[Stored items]
——————
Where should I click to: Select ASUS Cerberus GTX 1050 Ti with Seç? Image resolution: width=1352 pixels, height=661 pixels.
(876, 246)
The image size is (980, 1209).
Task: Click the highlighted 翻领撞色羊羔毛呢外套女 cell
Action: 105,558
——————
## WHAT THE TASK ASKS
Each line must be set down again exactly as above, with no line omitted.

## RESPONSE TO THIS EXERCISE
Where should I click to: Select ASUS Cerberus GTX 1050 Ti with Seç? Image resolution: width=1352 pixels, height=661 pixels.
(876, 246)
The image size is (980, 1209).
Task: Click the highlighted 翻领撞色羊羔毛呢外套女 cell
Action: 105,558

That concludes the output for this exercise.